Another huge piece in establishing the ACC Network is making it just that: a network. ESPN has laid out an all-fiber infrastructure that connects not only all the sports venues on campus to each school’s centralized control room but a network that connects all the schools to all major ESPN facilities and to each other. On top of that has been placed a robust cloud-based network within which all 15 of the schools can exchange content and important templates with each other and receive important updates from the ESPN mothership.

“The server is a game-changer,” says Rosenfeld. “That’s something that we had put on the top of the wish list and got tremendous support from our superiors at ESPN that this will expedite the transfer of content, graphics, music, animations, rules, everything. [It] eliminates the need to call an assignment desk and book a feed and all of those things. What’s great is, the schools can operate between themselves, with content sharing separate from ESPN; they can partner with each other, and they don’t need to use ESPN as this way station to facilitate those transfers. That’s a really big win.”
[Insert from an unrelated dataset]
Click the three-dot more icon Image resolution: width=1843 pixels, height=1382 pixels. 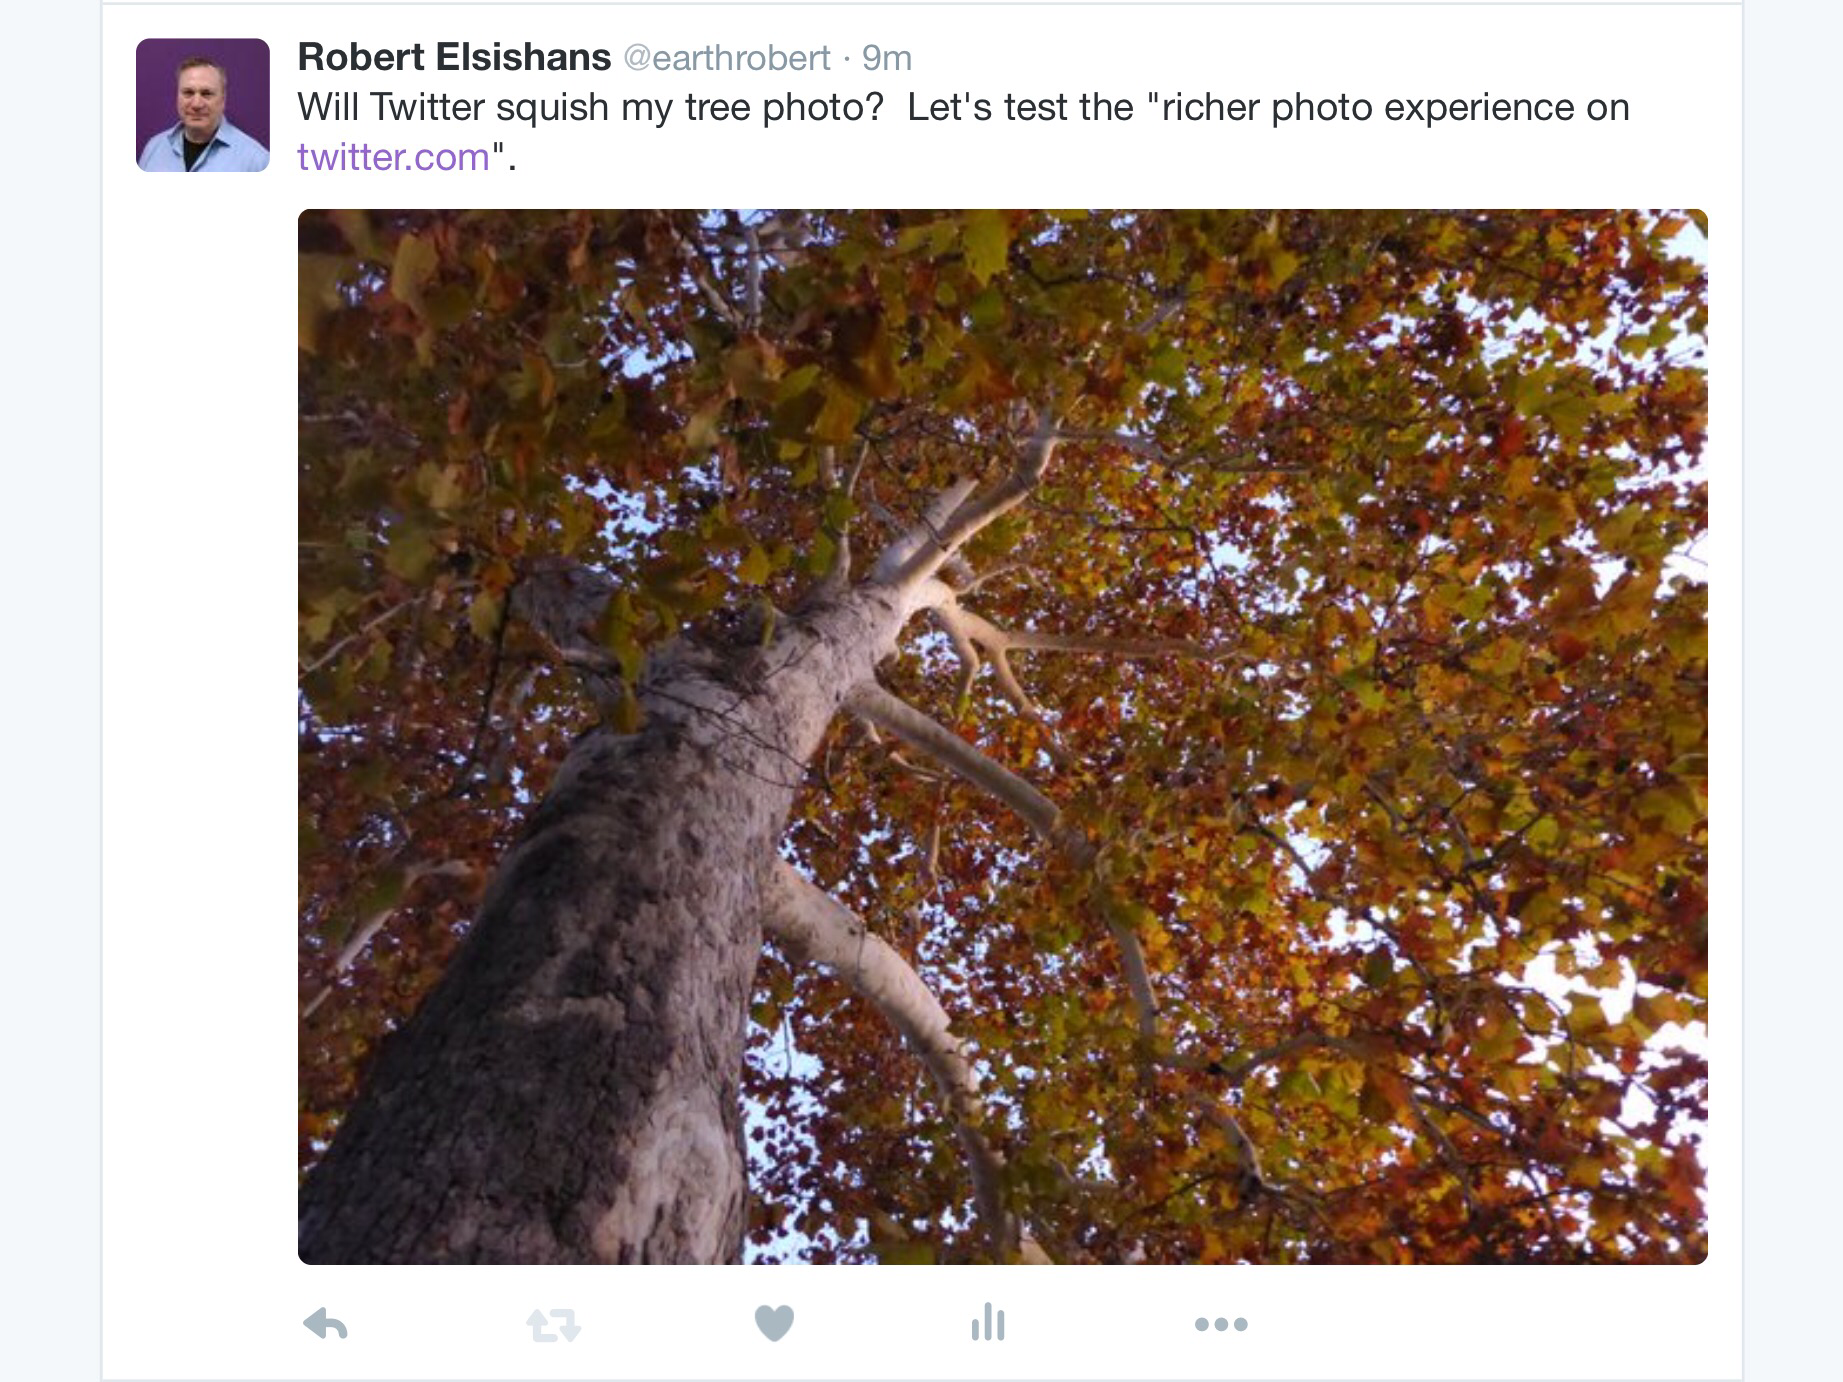pyautogui.click(x=1221, y=1324)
ESPN will continue to handle production of many high-profile conference sports events throughout the year. The network will still roll up 53-ft. expando production trucks to produce significant football and basketball games airing on ESPN networks outside of ACCN. However, don’t be surprised if the day comes when these school-built facilities become home to more and more productions that air on ESPN networks. For example, ESPN produced a Duke basketball game (which rated over a 1.0) from Blue Devil Network’s control room last winter, and many baseball and softball Super Regionals were broadcast directly from others. Even prior to launch, the conference networks have proved their ability.

“Ultimately, we want the schools and their control rooms to focus on the volume of the ACC Network,” says Rosenfeld. “But these schools are ready to go, and we have the utmost confidence. Without a lot of fanfare, we’re doing ESPN, ESPN2 games out of these school control rooms already. What a great way to get ready to do the ACC Network!”